Uma mudança na legislação fez com que menores sob guarda judicial passassem a ser equiparados a filhos para fins previdenciários. Com isso, netos, sobrinhos e enteados podem receber pensão por morte após o falecimento do segurado, desde que alguns critérios sejam atendidos.

O Portal GMC Online conversou com a advogada previdenciária Sheyla Sousa Borges de Liz para esclarecer como funciona o benefício. “É importante entender que não existe uma ‘pensão automática’. Isso significa que o INSS não concede pensão por morte apenas porque alguém é neto, sobrinho ou enteado”, explica.

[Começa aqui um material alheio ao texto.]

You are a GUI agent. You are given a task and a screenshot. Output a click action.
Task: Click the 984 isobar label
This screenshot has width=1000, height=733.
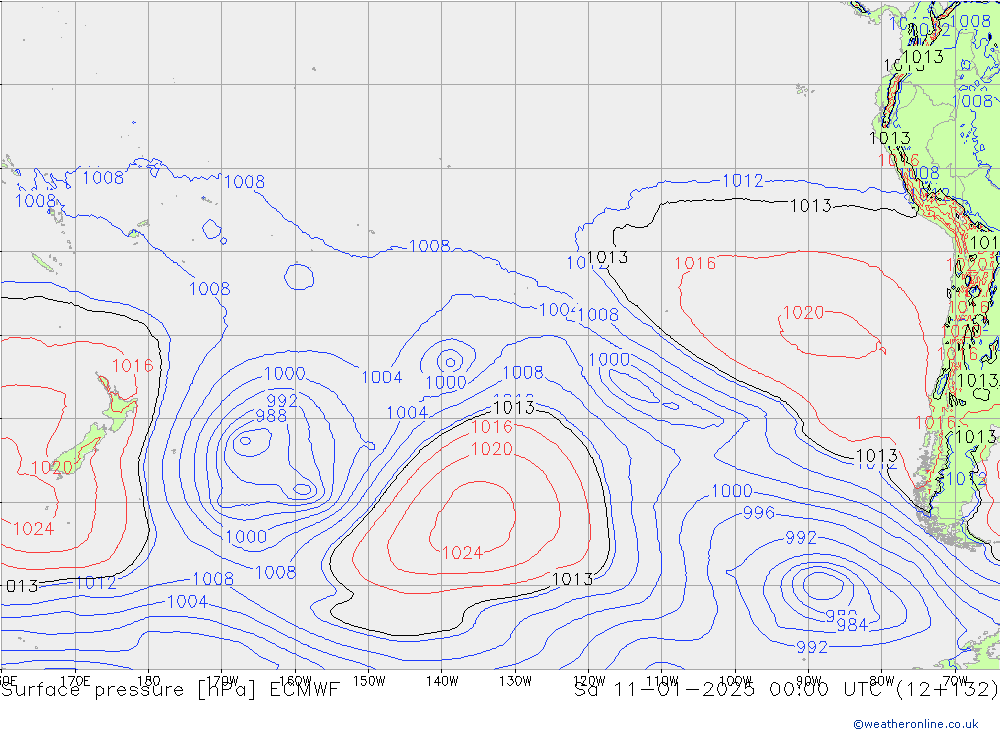pyautogui.click(x=851, y=625)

Segundo a especialista, o que garante o direito não é apenas o grau de parentesco, mas a condição de dependente previdenciário. “Em muitas famílias, avós, tios, padrinhos, padrastos ou outros responsáveis assumem, de fato, a criação e o sustento de uma criança. Nesses casos, o menor pode ser reconhecido como dependente desse familiar e, assim, ter direito à pensão por morte quando esse responsável falece”, afirma.

A mudança, válida desde março de 2025, corrige uma lacuna antiga na legislação. Antes da nova regra, menores tutelados não eram automaticamente reconhecidos como dependentes previdenciários, o que gerava insegurança jurídica e deixava muitos jovens sem proteção financeira após a morte do responsável.